FIG. 3 shows the vessel population ratio between large (approximately 147-161 μm) and middle (approximately 33-77 μm) size vessels. The ratio decreased after treatment with Avastin®, and this ratio was consistent within the treated group.

The following considerations apply to the specific examples and the entire written specification herein (including the summary, detailed description, and claims). It should be appreciated that casts, like in situ blood vessels, are three-dimensional structures. Accordingly, imaging and analytical techniques described herein provide information about three-dimensional structural characteristics. In some embodiments, techniques are used to generate three-dimensional representations of vascular casts and/or in situ blood vessels. In some embodiments, techniques are used to generate three-dimensional images of vascular casts and/or in situ blood vessels. The three-dimensional representations and/or images can be analyzed as described herein. However, it should be appreciated that aspects of the invention are not limited to three-dimensional structural characteristics. In some embodiments, certain aspects of vascular casts and/or in situ blood vessels may be represented and/or imaged in one or two dimensions and an analysis of one or two-dimensional features may be performed and used for the applications described herein. It also should be appreciated that the structural features described herein may be measured or quantified using any appropriate units, including numbers, lengths or distances, angles, percentages, etc., or any combination thereof, further including any of these units as a function of volume or area. Similarly, it should be appreciated that vascular changes over time or in response to treatment may involve an increase or a decrease of one or more of these structural features. For example, an increase in structures associated with angiogenesis may be associated with certain disease progressions. In contrast, a decrease in structures associated with angiogenesis may be associated with disease regression (e.g., in response to treatment).

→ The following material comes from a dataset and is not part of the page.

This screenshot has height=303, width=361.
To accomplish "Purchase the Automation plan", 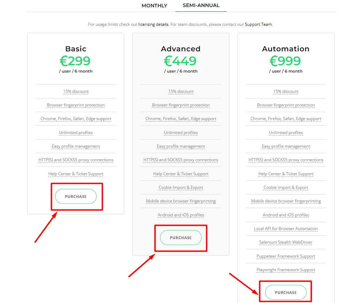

It also should be appreciated that comparisons and/or analyses described herein may involve a statistical analysis using one or more standard statistical techniques to determine whether a change in a structure or pattern or other characteristic described herein (e.g., an increase or decrease over time, or in response to a therapeutic drug), or a difference or similarity between two structures or patterns or other characteristics described herein are statistically significant.

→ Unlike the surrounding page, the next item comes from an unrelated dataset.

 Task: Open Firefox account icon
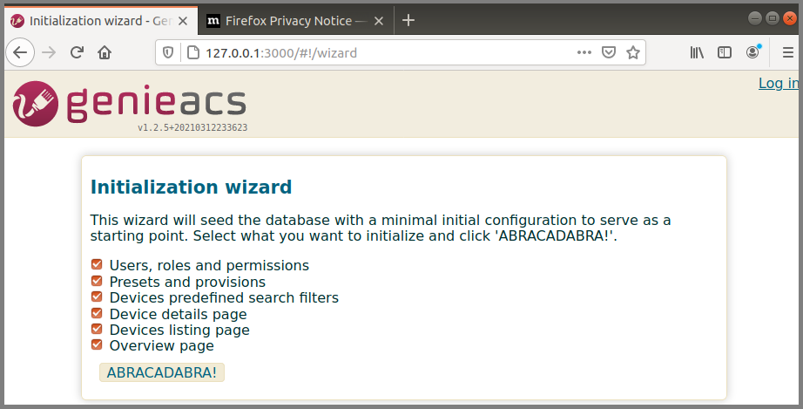(752, 52)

Having thus described several aspects of at least one embodiment of this invention, it is to be appreciated various alterations, modifications, and improvements will readily occur to those skilled in the art. Such alterations, modifications, and improvements are intended to be within the spirit and scope of the invention. Any suitable analytical techniques may be used for analyzing perfused tissue and organs according to the methods described herein, including for example, the analytical techniques that are described in PCT US2005/047081 and PCT US2007/026048 the disclosures of which are incorporated herein by reference in their entirety. Accordingly, the foregoing description and embodiments are by way of example only. In the event of conflict between different disclosures, the disclosure of the present application shall control.